Al día siguiente, el comedor parecía otro. Todos las miraban. Pero nadie se acercaba. Monica y Jane se sentaron juntas. Nadie se atrevió a decir nada.
—¿Sigues cocinando? —preguntó Monica, mientras comían.
—En mi cabeza, sí. —Jane sonrió levemente—. A veces imagino sabores. Mezclas. Recetas que nunca he hecho. Cocinar era lo único que me hacía sentir viva antes… de todo esto.
—¿Y si pudieras hacerlo aquí?
—¿Cocinar en la cárcel?
—Sí. Hacer que esta maldita prisión huela a otra cosa que no sea miedo y metal.
Jane se rió, apenas. Pero esa noche, algo cambió en su mente.
Le pidió al alcaide acceso a la cocina. Él se negó.
Pero unos días después, tras una pelea entre reclusas por la comida podrida, el alcaide la llamó.
—¿Dices que puedes cocinar mejor que mis cocineros?
—Lo garantizo.
Y así, Jane volvió a la cocina.
Con ingredientes baratos, con hornillas rotas, con tiempo limitado… pero volvió.
Y lo que salió de esa cocina fue algo más que comida. Fue una señal.
La primera sopa que sirvió hizo llorar a una presa que no probaba alimento desde la muerte de su hija.

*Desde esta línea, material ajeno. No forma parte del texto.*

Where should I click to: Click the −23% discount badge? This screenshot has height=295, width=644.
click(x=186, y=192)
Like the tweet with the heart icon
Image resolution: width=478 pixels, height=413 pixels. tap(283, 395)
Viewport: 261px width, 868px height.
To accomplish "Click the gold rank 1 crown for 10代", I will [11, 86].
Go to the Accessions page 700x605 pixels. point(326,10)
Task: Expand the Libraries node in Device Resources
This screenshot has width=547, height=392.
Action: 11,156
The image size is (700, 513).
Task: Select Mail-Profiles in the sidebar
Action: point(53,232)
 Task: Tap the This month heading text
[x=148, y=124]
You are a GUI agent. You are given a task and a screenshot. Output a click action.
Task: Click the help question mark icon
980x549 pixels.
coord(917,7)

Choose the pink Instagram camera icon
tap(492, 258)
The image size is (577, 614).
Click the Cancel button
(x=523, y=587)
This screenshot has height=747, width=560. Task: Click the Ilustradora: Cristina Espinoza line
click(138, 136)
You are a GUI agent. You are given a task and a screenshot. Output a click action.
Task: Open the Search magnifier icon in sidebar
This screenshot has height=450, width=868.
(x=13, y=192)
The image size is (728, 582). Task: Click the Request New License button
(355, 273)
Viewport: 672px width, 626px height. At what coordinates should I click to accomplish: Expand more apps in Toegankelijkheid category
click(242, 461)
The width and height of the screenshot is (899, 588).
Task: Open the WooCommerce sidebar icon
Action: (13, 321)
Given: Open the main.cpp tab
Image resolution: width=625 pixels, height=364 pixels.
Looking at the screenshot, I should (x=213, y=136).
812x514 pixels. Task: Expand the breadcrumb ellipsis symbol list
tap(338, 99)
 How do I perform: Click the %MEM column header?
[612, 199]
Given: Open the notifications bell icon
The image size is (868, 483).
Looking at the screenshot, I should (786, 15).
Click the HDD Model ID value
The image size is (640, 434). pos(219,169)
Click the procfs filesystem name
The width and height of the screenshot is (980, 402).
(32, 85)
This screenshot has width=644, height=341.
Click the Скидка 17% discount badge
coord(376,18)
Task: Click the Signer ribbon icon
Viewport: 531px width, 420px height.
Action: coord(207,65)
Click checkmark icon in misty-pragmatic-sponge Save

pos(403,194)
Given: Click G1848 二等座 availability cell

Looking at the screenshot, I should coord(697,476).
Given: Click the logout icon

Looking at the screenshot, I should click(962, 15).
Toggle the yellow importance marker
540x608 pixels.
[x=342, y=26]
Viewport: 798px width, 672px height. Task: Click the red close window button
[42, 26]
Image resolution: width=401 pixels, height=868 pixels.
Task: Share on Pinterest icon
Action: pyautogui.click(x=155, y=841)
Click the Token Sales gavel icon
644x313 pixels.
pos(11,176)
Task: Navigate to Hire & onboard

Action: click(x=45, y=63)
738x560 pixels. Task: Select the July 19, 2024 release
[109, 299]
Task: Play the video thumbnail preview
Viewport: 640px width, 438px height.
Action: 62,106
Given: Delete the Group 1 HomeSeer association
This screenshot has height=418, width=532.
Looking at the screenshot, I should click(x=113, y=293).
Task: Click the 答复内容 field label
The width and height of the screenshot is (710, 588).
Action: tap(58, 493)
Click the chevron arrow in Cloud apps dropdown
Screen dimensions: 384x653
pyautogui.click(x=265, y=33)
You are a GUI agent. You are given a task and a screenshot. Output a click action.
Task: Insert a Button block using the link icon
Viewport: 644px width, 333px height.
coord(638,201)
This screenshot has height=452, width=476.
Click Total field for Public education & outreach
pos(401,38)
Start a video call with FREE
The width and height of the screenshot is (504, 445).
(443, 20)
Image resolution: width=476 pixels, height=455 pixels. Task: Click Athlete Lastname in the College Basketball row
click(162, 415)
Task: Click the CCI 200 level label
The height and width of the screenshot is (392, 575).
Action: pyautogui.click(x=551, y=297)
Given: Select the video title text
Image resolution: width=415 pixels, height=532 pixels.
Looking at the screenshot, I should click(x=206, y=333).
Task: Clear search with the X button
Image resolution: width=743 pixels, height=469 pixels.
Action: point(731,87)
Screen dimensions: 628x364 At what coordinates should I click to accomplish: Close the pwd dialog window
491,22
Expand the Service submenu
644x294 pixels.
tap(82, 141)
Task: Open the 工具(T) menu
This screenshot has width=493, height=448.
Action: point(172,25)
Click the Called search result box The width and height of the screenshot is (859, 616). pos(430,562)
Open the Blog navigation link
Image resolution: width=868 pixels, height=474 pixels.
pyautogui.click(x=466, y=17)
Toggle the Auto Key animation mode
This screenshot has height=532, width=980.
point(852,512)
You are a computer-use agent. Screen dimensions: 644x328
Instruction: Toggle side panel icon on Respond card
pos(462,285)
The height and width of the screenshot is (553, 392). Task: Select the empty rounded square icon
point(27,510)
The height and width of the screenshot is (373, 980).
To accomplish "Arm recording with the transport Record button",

Un guiso al día siguiente provocó que dos pandillas enemigas comieran en silencio en la misma mesa.
Monica se volvió su mano derecha.
Y poco a poco, Jane fue dejando de ser la “asesina peligrosa” para convertirse en algo más…
La mujer que, con cada platillo, le devolvía a las reclusas una parte de su humanidad.
Pero el peligro no había terminado.
Una noche, Monica no apareció en su litera.
Jane buscó por todos lados. Hasta que un guardia le pasó un recado:
“Si quieres verla viva, entrega la receta del estofado de los miércoles. O no vuelve.”
Jane apretó el papel.
Ahora no solo era una cocinera.
Era la líder de algo que se estaba gestando entre los muros de aquella prisión. Y no iba a permitir que se lo quitaran.